47:59 How to schedule learning activities
-
How many weeks will my learning project take?
- It’s important to determine the length of your learning project. How long will it take to reach your goals? Be realistic.
- It’s generally better to keep your learning projects short; between 4 and 12 weeks.
- Short, intensive learning projects have a higher chance of success, as there are fewer potential interruptions.
- If you want to build a large skillset, break up your learning project into smaller projects of a month each.
-
How much time am I going to spend learning deliberately each week?
- How much time you can spend on your learning project is often dictated by your schedule.
- Nobody has time, so you need to make time.
- Take a careful look and see how many hours you can spend on the project, each , taking into consideration the total length of your learning project so you don’t burn out.
-
When am I going to study or practice each day?
- What days and times can you consistently dedicate to learning? It’s important to make learning a habit, so find the same recurring spots in your schedule.
- Adapt your learning moments to the type of learning tasks you’ll be doing. Some skills benefit from short, spaced repetition. Other skills, like writing and programming, benefit more from longer sessions.
- Think of specific days you have more time, or if you can reserve time for learning at the beginning or end of you days.
-
Have I reserved my learning sessions in my calendar?
- When you schedule the hours of learning work you’re going to put in, you get a sense of what’s ahead.

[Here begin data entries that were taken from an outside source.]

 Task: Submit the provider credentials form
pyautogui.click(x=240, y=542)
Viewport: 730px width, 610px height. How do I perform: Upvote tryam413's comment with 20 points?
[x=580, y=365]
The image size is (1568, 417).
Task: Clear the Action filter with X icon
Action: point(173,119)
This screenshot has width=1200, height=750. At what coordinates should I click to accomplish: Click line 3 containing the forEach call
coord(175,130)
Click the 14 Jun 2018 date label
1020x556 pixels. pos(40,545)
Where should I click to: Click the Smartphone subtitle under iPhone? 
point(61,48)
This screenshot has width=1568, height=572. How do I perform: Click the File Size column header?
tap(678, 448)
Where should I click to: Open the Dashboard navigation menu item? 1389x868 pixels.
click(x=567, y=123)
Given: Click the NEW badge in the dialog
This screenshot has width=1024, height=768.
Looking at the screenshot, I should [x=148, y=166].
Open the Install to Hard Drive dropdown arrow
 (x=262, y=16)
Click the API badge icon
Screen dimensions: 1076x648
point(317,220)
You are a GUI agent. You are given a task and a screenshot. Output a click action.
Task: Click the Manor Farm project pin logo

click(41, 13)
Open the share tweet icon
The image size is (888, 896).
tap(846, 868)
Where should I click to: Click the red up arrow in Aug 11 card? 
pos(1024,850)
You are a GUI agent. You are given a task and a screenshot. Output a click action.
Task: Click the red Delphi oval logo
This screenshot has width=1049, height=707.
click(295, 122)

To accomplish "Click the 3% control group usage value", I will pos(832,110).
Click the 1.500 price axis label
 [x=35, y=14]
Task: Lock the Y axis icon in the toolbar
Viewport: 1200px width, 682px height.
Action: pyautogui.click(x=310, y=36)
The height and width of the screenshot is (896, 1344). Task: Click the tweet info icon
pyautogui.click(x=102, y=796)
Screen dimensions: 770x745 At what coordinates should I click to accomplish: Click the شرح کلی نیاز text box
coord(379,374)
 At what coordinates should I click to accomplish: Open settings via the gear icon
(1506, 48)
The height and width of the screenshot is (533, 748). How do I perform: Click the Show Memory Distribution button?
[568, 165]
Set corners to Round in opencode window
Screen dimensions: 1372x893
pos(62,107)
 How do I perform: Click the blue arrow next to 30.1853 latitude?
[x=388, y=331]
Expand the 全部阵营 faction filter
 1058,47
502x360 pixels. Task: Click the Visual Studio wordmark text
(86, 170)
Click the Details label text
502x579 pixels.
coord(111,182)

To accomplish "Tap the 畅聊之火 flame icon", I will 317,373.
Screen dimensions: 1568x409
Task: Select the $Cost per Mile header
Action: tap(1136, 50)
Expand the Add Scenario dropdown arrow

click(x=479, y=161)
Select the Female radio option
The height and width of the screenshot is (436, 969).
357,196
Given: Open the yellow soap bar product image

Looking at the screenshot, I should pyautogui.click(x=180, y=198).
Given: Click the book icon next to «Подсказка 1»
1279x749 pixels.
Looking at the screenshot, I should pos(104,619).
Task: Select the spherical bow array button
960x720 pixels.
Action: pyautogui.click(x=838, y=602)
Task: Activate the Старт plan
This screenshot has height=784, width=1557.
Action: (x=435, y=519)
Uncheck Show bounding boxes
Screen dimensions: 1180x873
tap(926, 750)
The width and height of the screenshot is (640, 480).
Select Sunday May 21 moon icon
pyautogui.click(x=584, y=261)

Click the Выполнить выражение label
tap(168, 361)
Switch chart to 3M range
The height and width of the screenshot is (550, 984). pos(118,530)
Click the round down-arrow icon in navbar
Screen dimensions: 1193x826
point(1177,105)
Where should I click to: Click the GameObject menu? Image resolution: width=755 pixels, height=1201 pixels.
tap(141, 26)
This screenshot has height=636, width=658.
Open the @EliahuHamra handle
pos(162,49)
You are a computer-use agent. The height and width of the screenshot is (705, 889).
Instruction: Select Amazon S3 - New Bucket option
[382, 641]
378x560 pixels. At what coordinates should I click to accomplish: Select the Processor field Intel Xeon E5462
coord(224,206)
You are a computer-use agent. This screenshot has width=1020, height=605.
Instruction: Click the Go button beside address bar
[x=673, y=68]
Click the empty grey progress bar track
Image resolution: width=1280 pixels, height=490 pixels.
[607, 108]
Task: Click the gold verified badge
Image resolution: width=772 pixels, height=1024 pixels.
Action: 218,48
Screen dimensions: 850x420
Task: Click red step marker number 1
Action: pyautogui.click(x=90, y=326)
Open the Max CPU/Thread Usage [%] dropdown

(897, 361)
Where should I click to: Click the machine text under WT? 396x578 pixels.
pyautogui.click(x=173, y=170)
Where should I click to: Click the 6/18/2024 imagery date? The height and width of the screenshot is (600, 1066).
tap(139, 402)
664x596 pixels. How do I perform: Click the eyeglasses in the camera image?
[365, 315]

It’ll help you see potential scheduling conflicts, and it will prime your mind to learn.
- If you’re willing to reserve time in your schedule, you’re more likely to put in the time to study.
54:59 Next: Executing and reflecting on your plan
-
Focus
- When am I focused, and when am I multitasking and distracted?
- When am I skipping learning sessions or procrastinating?
- How long does it takes to get into a flow state during a learning session?
- How long can I sustain focus before my mind starts to wander?
- For the type of learning activity I just did, should I be more concentrated for intensity or more diffuse for creativity?
-
Drill
- What are the weakest points of my performance I should spend time focusing on?
- What’s the step in the skill that’s holding me back?
- When I feel my progress is slowing down and I feel that I need to learn too much, what are the smaller parts I can split the skill into?
-
Retrieval
- How much time do I spend reading and reviewing, and how much time solving problems and recalling things from memory?
- How do I test my skill or understanding to avoid the illusion of competence?
- How can I make sure I can explain what I learned in a day, a week, or year from now?
-
Feedback
- How do I get feedback on my performance?
- What did I learn well during this learning session?
- What did I not learn well during this learning session?
- What 20% of the feedback am I going to use to improve next?
-
Retention
- How will I remember what I learn now for the long term?
- How have I spaced out reviewing what I learned now in the future?
- What factual knowledge have I learned and how will I apply it?
- What foundational part(s) of the skill should I practice more, even if I’d overlearn it?
-
Intuition
- What parts of the new knowledge do I have to memorize, and how can I understand it more deeply?
- How would I explain what I just learned to someone else?
- Why is what I just learned true?
- How does this knowledge relate to what I already know?
-
Experimentation
- Where am I getting stuck with my current resources and techniques?
- Where would it be beneficial to branch out and try new approaches to reach my goal?
- How can I go beyond the basics and try out stuff others haven’t explored before?